From the Literary Vault Dept.: Ernie Pyle turned out the best-written, most-insightful profiles of all manner of Americana as he traveled from state to state in the 1930s. The collection I reviewed below came out thirty years ago, but the excellence of what Pyle wrote has yet to dim.


THE WARTIME DISPATCHES Ernie Pyle sent from the front during the early 1940s did a lot to connect a confused nation with its far-flung heroes. When the writer stopped a sniper’s bullet near Okinawa, he became a civilian martyr.

For several years before the war he was a different kind of correspondent. He travelled throughout the 48 states in the late 1930s and wrote, six times a week, about people and places poignant and sentimental. And funny, but with a gentle, midwestern sense of fun. He never laughed at his subjects.

*EXCERPTED RECORDS*
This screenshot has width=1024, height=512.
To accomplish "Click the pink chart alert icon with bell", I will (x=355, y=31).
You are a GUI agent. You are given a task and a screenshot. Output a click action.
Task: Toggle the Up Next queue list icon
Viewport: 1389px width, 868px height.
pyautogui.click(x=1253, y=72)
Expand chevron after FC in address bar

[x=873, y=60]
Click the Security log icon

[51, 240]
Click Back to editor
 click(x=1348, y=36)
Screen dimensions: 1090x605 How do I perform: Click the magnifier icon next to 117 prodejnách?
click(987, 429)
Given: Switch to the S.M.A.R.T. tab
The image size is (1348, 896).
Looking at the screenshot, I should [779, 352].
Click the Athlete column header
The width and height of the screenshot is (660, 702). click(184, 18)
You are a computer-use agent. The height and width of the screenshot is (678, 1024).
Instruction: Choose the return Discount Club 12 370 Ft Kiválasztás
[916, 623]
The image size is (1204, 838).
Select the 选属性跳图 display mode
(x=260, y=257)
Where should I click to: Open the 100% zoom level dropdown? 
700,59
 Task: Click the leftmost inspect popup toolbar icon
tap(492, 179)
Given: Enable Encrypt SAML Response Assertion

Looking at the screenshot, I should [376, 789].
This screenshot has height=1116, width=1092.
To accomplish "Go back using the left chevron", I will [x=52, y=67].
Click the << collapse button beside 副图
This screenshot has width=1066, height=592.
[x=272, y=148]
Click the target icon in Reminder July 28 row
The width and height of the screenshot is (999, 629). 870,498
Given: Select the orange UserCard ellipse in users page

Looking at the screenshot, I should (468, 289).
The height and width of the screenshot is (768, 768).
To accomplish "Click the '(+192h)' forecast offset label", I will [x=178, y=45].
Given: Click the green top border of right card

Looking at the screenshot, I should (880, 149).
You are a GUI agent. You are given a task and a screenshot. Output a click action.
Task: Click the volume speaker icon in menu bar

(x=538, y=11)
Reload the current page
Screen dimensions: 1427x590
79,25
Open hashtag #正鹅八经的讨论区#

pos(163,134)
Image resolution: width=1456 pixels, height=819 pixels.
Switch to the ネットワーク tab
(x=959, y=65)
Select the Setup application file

*REQUIREMENTS*
A. Answer these questions about the Ernie Pyle piece:
(i) Near what place was Pyle hit by a sniper's bullet?
(ii) How many times a week did he write during his prewar travels?
(iii) How many states did he travel throughout in the late 1930s?
B. Retype the stretch of the Ernie Pyle piece from "For several years" through "at his subjects.".
C. Extend the piece on Ernie Pyle, picking up after its final sentence.

*RESULTS FOR THE EXERCISE*
A.
(i) Okinawa
(ii) Six
(iii) 48

B.
For several years before the war he was a different kind of correspondent. He travelled throughout the 48 states in the late 1930s and wrote, six times a week, about people and places poignant and sentimental. And funny, but with a gentle, midwestern sense of fun. He never laughed at his subjects.

C.
There have been travel writers before and since, but Pyle set a tone that’s hard to match and has never been bettered. He covered vast distances by car, “the speedometer needle never passing 60,” and saw an easygoing nation determinedly pulling itself out of the ravages of the Depression. It was a way of living that’s long behind us, told in a folksy style that never lapses into the self-consciousness of, say, a Garrison Keillor.

“Ernie’s America” collects what editor David Nichols considers the best of Pyle’s American writings. Six times a week for several years is a lot to choose from, but I’m inclined to trust Nichols’ judgment. For one thing, he’s a Hoosier, just like Pyle was. (Although Indiana seems to recognize its writers only with eponymous rest stops on Interstate 80. And you’ll find, at the Pyle Rest Area, that Ernie’s commemorative plaque is obscured by a video game.)

For another, Nichols has caught the Pyle travel bug, and promises to make a cross-country trip following what he can find of the old Route 66. Finally, he supplies an introduction to the pieces that tells us about the author with frankness and affection: scholarly, but not academic.

It’s ironic to learn that the author of these many charming vignettes was himself shy to a point of grumpiness, resentful of the attention the columns brought – or at least of the sense of instant friendship it allowed his readers.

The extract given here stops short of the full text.